克氏原螯虾不同类型血细胞在感染螺原体前后的iTRAQ定量蛋白质组学分析

Spiroplasma eriocheiris is a novel pathogen causing systemic infection in the crayfish Procambarus clarkii. Hemocytes are the primary infection targets of S. eriocheiris and also the most important immune cells in the crustacean cellular defense system. This project will be based on our primary results of the classification and in vitro culture of the hemocytes from P. clarkii and transcriptome sequencing of the crayfish. We intend to do further research about the quantitative proteomic analysis of P. clarkii hemocytes upon S. eriocheiris infection. Firstly, we will separate the different sub-populations of the hemocytes and cultured them in vitro separately, using the Fluorescence-Activated Cell Sorter (FACS). Secondly, we utilized a quantitative proteomics strategy that combined 8-plex isobaric tags for relative and absolute quantitation (iTRAQ) labeling and two-dimensional liquid chromatography-tandem mass spectrometry (2D LC-MS/MS) to obtain the protein reference maps (PRM) and identify specific molecular signatures of each subpopulation of the hemocytes from P. clarkii. What's more, by comparing with the PRM of each hemocyte type after S. eriocheiris infection, we could also develop predictive markers and analysis the different immune functions of each hemocyte type. Finally, some of the important different expressed proteins which are potentially the key proteins in the pathogen-host ineraction will be selected to carry out further research to provide novel insights into the molecular mechanisms underlying the innate immune system. Our results will not only demonstrate the utility of iTRAQ-based high-throughput quantitative proteomic analysis in pathogen-host proteomics research, provide novel hemocyte lineage markers, and reveal the regulatory functions of different kinds of hemocyte, but also represent the functional molecules during the S. eriocheiris infection immune processes.

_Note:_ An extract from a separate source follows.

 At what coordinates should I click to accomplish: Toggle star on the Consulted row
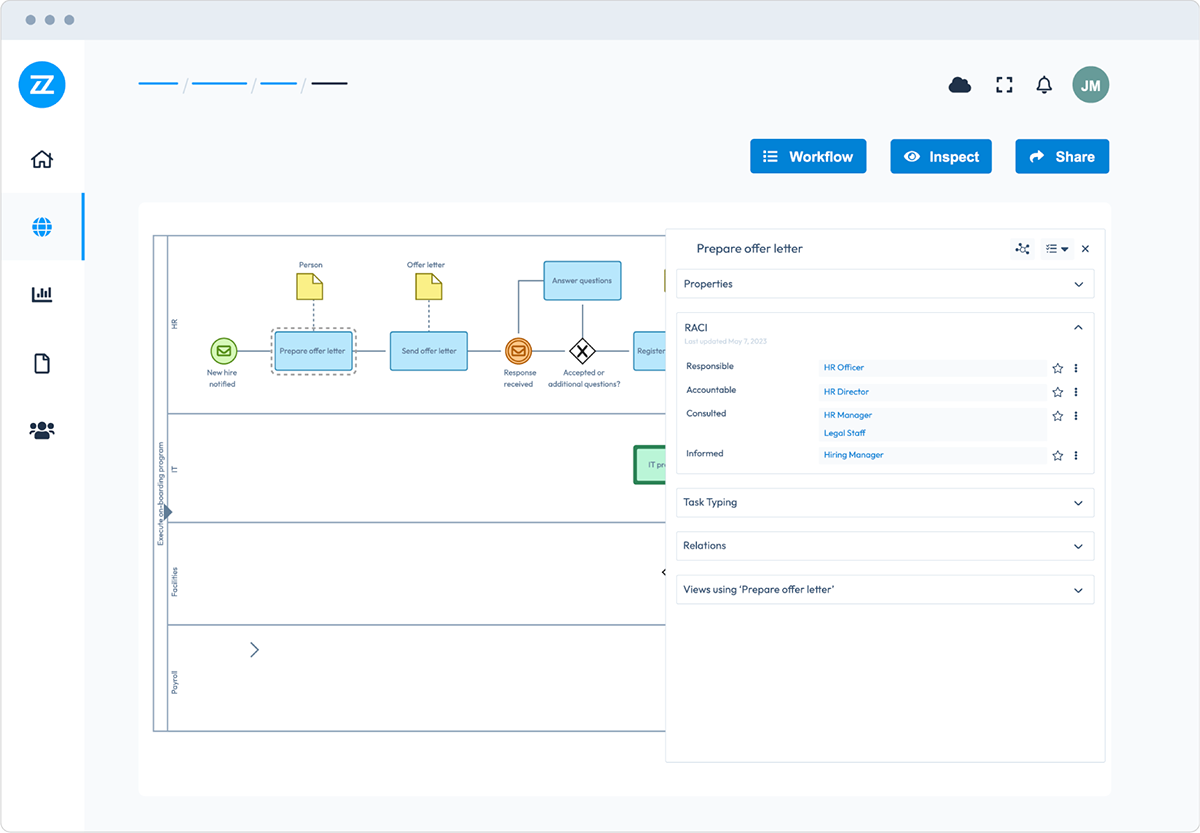(1057, 416)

螺原体是近年来发现的一种引起克氏原螯虾重大病害的新型病原微生物，而血细胞是其侵染的重要靶细胞，同时也是克氏原螯虾最重要的免疫细胞。本项目以克氏原螯虾血细胞的分类、体外培养及转录组测序为基础，以比较蛋白质组学分析为主线，动态、整体和定量地展示不同类型血细胞在感染螺原体前后的蛋白质表达谱，获得关键差异蛋白的定性、定量和功能信息。首先，结合流式细胞术分选和体外培养，实现不同亚群血细胞的分离与富集；然后，采用高通量的8重iTRAQ标记结合2D LC-MS/MS的定量蛋白组学技术，对接已有的转录组数据，全面展示各型血细胞在螺原体感染前后的蛋白表达谱，筛选各型血细胞的特异性分子标记及与螺原体感染相关的蛋白标记物，比较不同血细胞的蛋白表达模式差异；最后，挖掘可能与螺原体病的发生、发展相关联的重要调控靶点分子，研究其免疫调控功能。以上研究将为诠释虾蟹先天免疫防御的分子调控机理和建立疾病防治新对策奠定基础。

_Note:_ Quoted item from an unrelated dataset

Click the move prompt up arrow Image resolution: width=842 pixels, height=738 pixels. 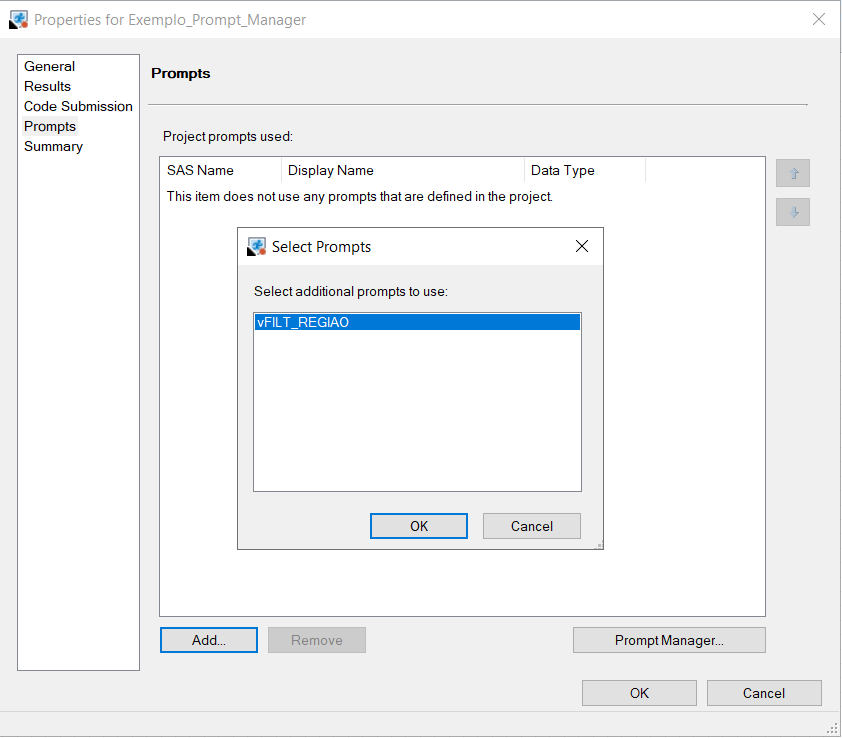792,172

本项目围绕克氏原螯虾这一具有重要经济价值的水产养殖品种的螺原体重大病害，以血细胞为切入点，采用高通量的iTRAQ定量蛋白组学方法，系统研究了克氏原螯虾对螺原体的免疫防御反应，取得了系列研究结果，包括：. ①采用显微和超微结构观察和流式细胞仪分析等方法，系统研究了不同类型克氏原螯虾的形态特征：按照细胞大小、数量、颗粒度和核质比等特点，可以将克氏原螯虾血细胞区分成三种类型，分别为：大颗粒细胞（G）、小颗粒细胞（SG）和透明细胞（H）。进而围绕Grace’s insect media构建了血细胞的体外原代培养体系。. ②分别探索了流式细胞分选和Percoll密度梯度离心两种方法对不同类型克氏原螯虾血细胞的分离效果，检测了分离后血细胞的蛋白质量：流式细胞仪分选时，流动室内鞘液的无机盐、pH与渗透压等都对血细胞的离体存活产生较大影响；而密度梯度离心的样品存在一定蛋白污染，综合考虑后，选择从个体水平上开展后续研究。. ③采用高通量的定量蛋白组学方法从整体水平上研究了血细胞对螺原体感染的免疫防御特征，发掘了螺原体与宿主互作中的核心信号通路和关键免疫因子：采用转录组和蛋白质多组学联合分析的方法，对差异蛋白进行了较好地注释和分析，累计鉴定出蛋白1593种，成功定量出的为950种；其中螺原体感染前后的差异表达蛋白为285种，上调83种，下调202种，绝大多数发挥粘附和代谢调控功能，与螺原体的致病特征相吻合。这些结果为后续研究提供了关键依据。. ④结合个体感染模型，分析了克氏原螯虾血细胞在螺原体感染后的免疫特征及抗氧化系统关键酶活性变化，讨论了不同类型血细胞的免疫反应特征。. 另外在项目研究过程中，围绕克氏原螯虾混养池塘中的其它虾蟹的病毒和寄生虫病原也开展了研究，比较了克氏原螯虾等虾蟹对不同病原的免疫防御策略。